Gepants for Acute Migraine: Patient Management

Video

David W. Dodick, MD: When you’re conducting a clinical trial, you determine what is going to be a clinically meaningful difference compared with placebo and then power the trial to try to show whether there’s a difference. Once you’ve shown that there is a statistical separation from active drug compared with placebo, then you’ve surpassed what you’ve set as your clinically meaningful threshold. 

After that, I stop looking at placebo. The placebo response rate in the clinical trial is meaningless when I’m sitting in front of the patient trying to make a decision. And so I don’t talk about placebo response rates when I’m sitting with the patient. I simply tell them that in the clinical trial, when patients were treated for moderate or severe pain, about 20% or 21% were pain-free. That’s what I tell them, and I tell them this percentage of patients had relief of headache. To be quite honest, I don’t really talk about the most bothersome symptom, and I don’t get into those numbers. But I tell patients that in addition to relieving pain, these medications have the potential to relieve other symptoms that they’re experiencing. Then I tell them that the way we’re going to use it is we’re going to have them treated at the earliest onset of the attack while pain is still mild. If we treat while pain is mild, we may see better results than what was seen in clinical trials. 

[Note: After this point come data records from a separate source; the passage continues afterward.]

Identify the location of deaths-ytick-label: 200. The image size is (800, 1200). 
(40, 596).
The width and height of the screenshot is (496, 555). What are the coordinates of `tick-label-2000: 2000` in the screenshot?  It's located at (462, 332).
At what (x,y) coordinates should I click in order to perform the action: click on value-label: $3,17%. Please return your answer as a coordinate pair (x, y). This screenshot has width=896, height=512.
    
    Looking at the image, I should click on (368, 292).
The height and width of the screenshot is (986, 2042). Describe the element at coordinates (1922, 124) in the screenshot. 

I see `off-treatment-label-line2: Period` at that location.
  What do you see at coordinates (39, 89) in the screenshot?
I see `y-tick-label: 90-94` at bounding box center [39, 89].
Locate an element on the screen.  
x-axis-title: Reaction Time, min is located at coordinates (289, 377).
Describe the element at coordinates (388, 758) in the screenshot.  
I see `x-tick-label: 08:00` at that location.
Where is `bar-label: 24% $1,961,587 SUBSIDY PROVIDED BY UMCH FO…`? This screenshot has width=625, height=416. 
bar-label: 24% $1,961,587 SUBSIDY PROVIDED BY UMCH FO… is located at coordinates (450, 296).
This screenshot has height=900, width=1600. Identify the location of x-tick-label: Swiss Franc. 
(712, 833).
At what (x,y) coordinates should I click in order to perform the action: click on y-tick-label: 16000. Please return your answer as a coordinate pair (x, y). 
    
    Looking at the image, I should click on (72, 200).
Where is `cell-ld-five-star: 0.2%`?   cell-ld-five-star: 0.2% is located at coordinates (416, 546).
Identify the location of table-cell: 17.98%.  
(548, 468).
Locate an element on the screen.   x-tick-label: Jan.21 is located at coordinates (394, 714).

Once a drug has been proven to be superior to placebo based on a clinically meaningful threshold, or delta, or difference that was established at the beginning of the trial, there is no need to start looking at therapeutic gain or placebo response rates in clinical practice. For example, let’s say the active treatment had 20% pain-free response at 2 hours and placebo had a 10% response. The therapeutic difference is 10%. I don’t tell a patient, for example, that the pain-free response rate at 2 hours is about 10%, because it’s not. It’s 20%. The difference between placebo is meaningless when sitting with the patient, to be honest. You look at the magnitude of the effect in the active treatment group and what proportion of patients actually had relief of pain or became pain-free at 2 hours. That’s what you discuss with the patient.

These medications, rimegepant included, can show a difference at earlier time points on any of a number of outcome measures. That’s good. One of the frustrating things is that moderate and severe pain are lumped together. They shouldn’t be, because when treating moderate pain, you get incremental benefit. It’s unfortunate that we lump those 2 together. They should be separated. They’re 2 totally different pain states when you start treating patients. Be that as it may, the fact that you can get separation from placebo at earlier time points on any of a number of outcome measures tells you that this has the potential to work earlier than 2 hours. When we look at 2 hours, it’s important to know what happens at 2 hours. But patients don’t want to wait 2 hours. They would like relief as quickly as possible. Imagine taking something sitting down, looking at the clock, and thinking, “Oh my, I have to wait 2 hours now? I have to wait from 10 am to 12 pm to get some relief?” The onset of relief is actually as important to patients as how complete the relief is.

How quickly will they notice a meaningful difference? If they notice a reduction from severe to moderate pain in 20 to 30 minutes, even though that wouldn’t be captured in a clinical trial, that’s very meaningful to a patient. The onset of meaningful relief is something that’s really important and gets lost in the noise of these clinical trials. The fact that these drugs can work quicker, even when you treat pain that’s moderate or severe, means that if I treat it while pain is mild, I’m likely to get even more benefit earlier on—earlier than 2 hours. 

That’s what those end points mean to me. I don’t really focus on 1 particular end point, because A) I’m going to be using the drug in a way that it wasn’t used in clinical trials, and B) it tells me that the drug can work more quickly than 2 hours, especially in the way we’re going to use it in practice. But even when you let patients go on and let their attack progress, it can still work in them in less than 2 hours.